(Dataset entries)
'''

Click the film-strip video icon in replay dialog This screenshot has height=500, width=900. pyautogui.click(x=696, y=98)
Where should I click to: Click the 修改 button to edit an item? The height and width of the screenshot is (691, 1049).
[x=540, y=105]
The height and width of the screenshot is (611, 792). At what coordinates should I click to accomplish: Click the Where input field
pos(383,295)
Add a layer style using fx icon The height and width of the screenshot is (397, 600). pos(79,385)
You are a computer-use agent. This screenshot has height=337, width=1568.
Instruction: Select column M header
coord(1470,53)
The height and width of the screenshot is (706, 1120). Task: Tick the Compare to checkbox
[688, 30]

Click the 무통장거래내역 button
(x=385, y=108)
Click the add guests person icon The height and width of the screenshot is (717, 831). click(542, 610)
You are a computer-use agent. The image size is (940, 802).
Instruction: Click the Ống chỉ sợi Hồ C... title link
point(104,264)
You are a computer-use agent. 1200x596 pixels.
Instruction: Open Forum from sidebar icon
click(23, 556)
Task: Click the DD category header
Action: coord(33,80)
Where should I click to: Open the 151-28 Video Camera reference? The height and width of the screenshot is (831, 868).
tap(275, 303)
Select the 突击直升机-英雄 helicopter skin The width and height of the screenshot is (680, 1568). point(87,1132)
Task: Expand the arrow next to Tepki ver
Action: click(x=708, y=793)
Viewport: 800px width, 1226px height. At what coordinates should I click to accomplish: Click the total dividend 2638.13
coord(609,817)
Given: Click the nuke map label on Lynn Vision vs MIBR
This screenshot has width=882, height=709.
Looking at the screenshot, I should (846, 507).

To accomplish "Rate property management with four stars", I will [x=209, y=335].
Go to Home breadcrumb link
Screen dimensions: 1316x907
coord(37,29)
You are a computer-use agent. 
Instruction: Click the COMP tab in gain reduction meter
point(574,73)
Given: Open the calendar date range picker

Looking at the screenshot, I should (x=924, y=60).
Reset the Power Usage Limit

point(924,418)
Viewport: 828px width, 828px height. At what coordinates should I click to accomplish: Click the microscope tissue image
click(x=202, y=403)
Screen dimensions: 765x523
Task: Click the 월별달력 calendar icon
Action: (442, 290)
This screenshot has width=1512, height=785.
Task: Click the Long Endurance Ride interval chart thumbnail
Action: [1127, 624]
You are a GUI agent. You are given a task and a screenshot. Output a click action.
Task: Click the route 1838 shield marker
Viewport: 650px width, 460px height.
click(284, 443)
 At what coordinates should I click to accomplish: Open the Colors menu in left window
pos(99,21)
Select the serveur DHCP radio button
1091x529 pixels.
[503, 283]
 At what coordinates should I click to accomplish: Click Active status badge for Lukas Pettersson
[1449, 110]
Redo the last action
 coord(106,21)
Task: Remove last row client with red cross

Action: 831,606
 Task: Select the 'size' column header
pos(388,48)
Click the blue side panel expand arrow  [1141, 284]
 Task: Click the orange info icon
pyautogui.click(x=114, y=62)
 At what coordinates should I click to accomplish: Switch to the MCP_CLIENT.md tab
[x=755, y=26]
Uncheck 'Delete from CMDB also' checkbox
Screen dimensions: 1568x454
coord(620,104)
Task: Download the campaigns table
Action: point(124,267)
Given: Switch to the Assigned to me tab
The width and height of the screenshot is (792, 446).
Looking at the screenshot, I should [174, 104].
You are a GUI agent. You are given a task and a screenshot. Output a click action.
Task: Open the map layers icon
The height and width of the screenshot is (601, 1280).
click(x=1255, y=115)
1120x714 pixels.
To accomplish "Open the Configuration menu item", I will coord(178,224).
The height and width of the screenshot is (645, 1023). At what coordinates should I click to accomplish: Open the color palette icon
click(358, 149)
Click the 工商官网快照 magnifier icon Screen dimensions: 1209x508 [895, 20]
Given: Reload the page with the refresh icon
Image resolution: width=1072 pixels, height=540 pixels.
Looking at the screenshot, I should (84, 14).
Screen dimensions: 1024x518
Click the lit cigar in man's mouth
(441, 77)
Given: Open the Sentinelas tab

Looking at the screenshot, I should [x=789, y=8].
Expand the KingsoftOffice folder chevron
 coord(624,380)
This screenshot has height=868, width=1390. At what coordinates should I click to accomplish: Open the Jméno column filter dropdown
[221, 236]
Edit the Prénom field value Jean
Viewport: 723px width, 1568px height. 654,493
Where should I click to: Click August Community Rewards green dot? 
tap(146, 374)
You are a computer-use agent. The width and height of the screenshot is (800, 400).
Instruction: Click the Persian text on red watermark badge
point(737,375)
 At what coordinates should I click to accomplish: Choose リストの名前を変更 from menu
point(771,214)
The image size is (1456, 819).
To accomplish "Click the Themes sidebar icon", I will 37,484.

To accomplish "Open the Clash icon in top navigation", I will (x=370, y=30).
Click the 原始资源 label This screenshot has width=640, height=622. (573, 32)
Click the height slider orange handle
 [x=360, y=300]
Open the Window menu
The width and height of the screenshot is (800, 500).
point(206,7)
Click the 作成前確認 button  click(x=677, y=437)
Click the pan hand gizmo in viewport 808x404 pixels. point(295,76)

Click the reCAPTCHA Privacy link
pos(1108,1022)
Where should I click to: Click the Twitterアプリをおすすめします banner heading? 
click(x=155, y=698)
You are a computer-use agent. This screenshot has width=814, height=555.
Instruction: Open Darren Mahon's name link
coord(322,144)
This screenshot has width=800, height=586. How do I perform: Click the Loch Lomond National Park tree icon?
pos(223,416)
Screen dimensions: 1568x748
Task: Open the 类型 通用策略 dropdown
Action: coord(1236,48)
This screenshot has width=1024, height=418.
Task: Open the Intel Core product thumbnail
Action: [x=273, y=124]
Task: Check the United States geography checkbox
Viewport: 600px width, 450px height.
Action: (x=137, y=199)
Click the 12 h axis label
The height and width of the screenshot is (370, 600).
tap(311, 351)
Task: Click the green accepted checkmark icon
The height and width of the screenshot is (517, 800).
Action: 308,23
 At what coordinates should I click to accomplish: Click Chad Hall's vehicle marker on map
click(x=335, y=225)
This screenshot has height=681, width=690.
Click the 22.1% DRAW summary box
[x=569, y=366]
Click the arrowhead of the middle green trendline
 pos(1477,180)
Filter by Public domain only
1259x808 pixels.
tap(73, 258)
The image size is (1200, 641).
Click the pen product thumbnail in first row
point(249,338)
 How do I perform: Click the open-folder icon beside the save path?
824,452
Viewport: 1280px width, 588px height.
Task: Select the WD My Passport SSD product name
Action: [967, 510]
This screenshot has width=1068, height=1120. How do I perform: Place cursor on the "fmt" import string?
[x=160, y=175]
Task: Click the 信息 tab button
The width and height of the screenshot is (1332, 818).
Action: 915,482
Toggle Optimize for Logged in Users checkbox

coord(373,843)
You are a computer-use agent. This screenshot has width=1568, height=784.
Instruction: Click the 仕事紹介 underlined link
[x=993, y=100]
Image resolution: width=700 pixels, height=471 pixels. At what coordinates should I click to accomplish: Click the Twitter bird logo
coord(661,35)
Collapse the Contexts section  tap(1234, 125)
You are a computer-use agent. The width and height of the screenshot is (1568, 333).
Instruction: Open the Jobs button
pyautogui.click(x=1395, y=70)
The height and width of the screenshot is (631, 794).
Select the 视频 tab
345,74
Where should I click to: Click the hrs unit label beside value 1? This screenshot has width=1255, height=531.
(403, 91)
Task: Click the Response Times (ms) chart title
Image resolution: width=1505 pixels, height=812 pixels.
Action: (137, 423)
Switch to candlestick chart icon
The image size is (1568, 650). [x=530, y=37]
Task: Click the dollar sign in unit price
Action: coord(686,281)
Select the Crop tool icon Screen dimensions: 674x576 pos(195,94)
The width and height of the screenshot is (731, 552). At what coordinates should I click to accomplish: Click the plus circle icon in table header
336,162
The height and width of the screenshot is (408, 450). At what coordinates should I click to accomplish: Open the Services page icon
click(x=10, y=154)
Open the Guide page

'''

# [EXERCISE]
In the entries above, restate word for word the lines between the one holding "At what coordinates should I click to accomplish: Click Active" and the one holding "Click the blue", inclusive, and nothing besides.

# [SOLUTION FOR THIS EXERCISE]
 At what coordinates should I click to accomplish: Click Active status badge for Lukas Pettersson
[1449, 110]
Redo the last action
 coord(106,21)
Task: Remove last row client with red cross

Action: 831,606
 Task: Select the 'size' column header
pos(388,48)
Click the blue side panel expand arrow  [1141, 284]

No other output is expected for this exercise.